Deputy Secretary-General of the National Security Council
- Incumbent
- Assumed office 20 May 2024 Serving with Hsu Szu-chien and Liu Te-chin
- Secretary-General: Joseph Wu
- Preceded by: York Chen

22nd Deputy Secretary-General of the Democratic Progressive Party
- In office 15 July 2019 – 18 January 2023
- Secretary-General: Luo Wen-jia Lin Hsi-yao Sydney Lin
- Preceded by: Hsu Chia-ching
- Succeeded by: Yang Yi-shan

Personal details
- Born: 19 May 1988 (age 38) East, Tainan, Taiwan
- Party: Democratic Progressive Party
- Education: National Cheng Kung University (BA) National Taiwan University (MA) London School of Economics (MSc)
- Known for: Leading the Sunflower Student Movement

= Lin Fei-fan =

Taiwanese politician and activist (born 1988)

Lin Fei-fan (林飛帆 (Lín Fēifán); born 19 May 1988) is a Taiwanese politician and activist currently serving as deputy secretary-general of Taiwan's National Security Council.
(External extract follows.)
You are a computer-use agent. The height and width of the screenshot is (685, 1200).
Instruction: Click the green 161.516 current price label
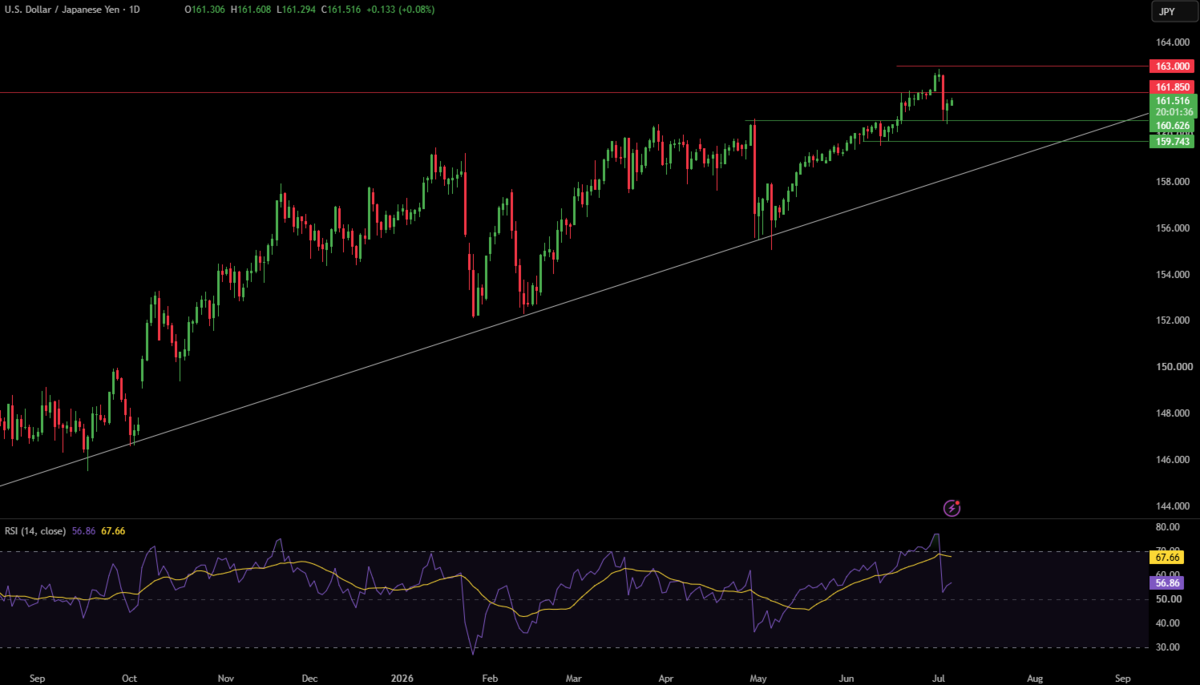click(x=1172, y=100)
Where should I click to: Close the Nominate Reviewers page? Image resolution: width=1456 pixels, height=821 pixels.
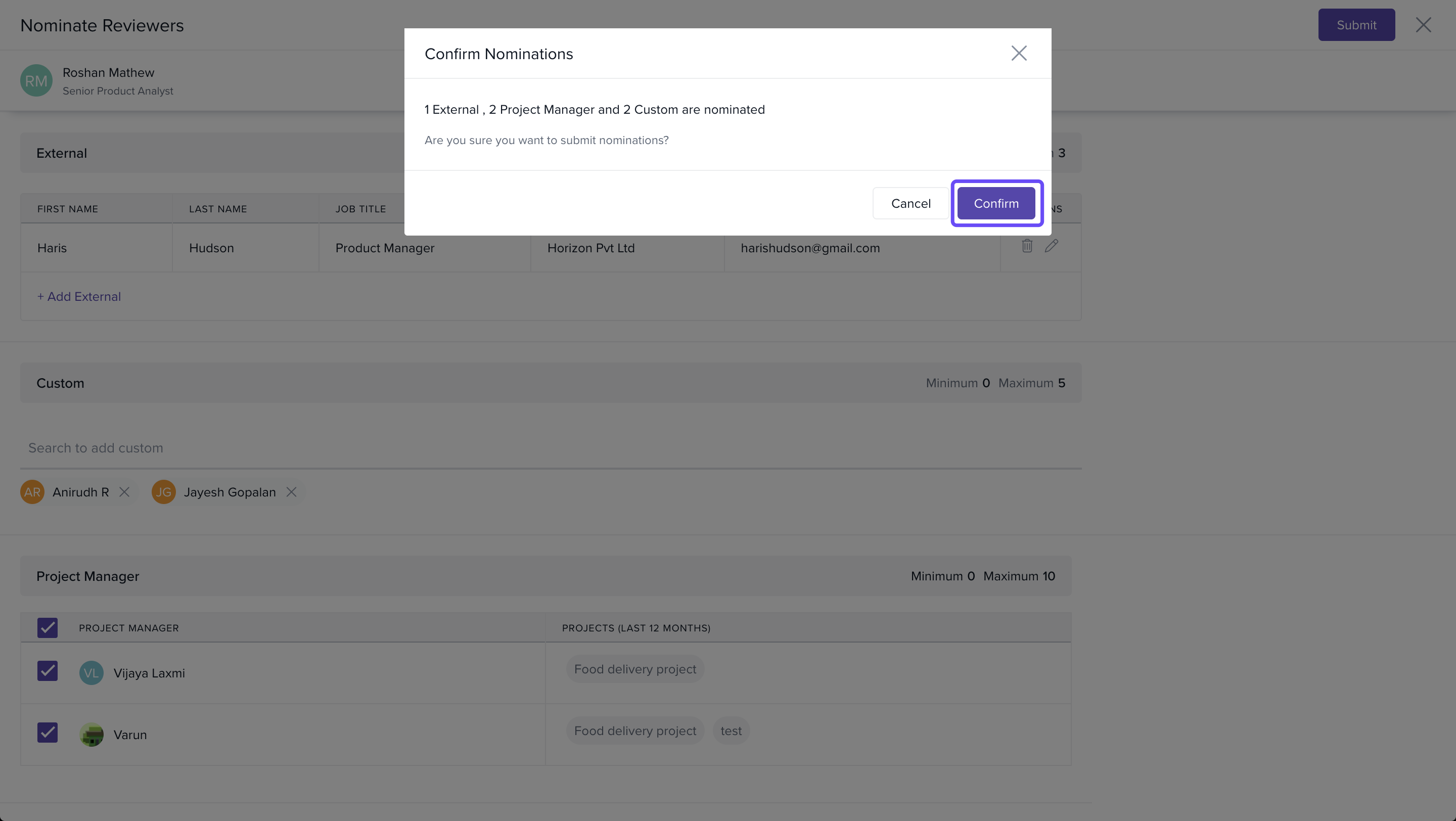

Lin was one of the leaders of the Sunflower Student Movement. He joined the Democratic Progressive Party as deputy secretary-general in 2019.

==Early life and education==
Lin was born on 19 May 1988 in Tainan, Taiwan. He began studying public administration at National Chi Nan University before graduating from National Cheng Kung University with a B.A. in political science in 2011. He then earned an M.A. in political science from National Taiwan University in 2017 and completed graduate studies in England at the London School of Economics, where he earned an M.Sc. in comparative politics in 2018.

== Activism career ==
Court proceedings against 21 protesters began in June 2016. Lin was among the first to be charged with various offenses, along with Chen Wei-ting and Huang Kuo-chang. In a March 2017 Taipei District Court decision, Chen, Huang, and Lin were acquitted of incitement charges.

== Political career ==
Lin joined the Democratic Progressive Party in July 2019 as deputy secretary-general.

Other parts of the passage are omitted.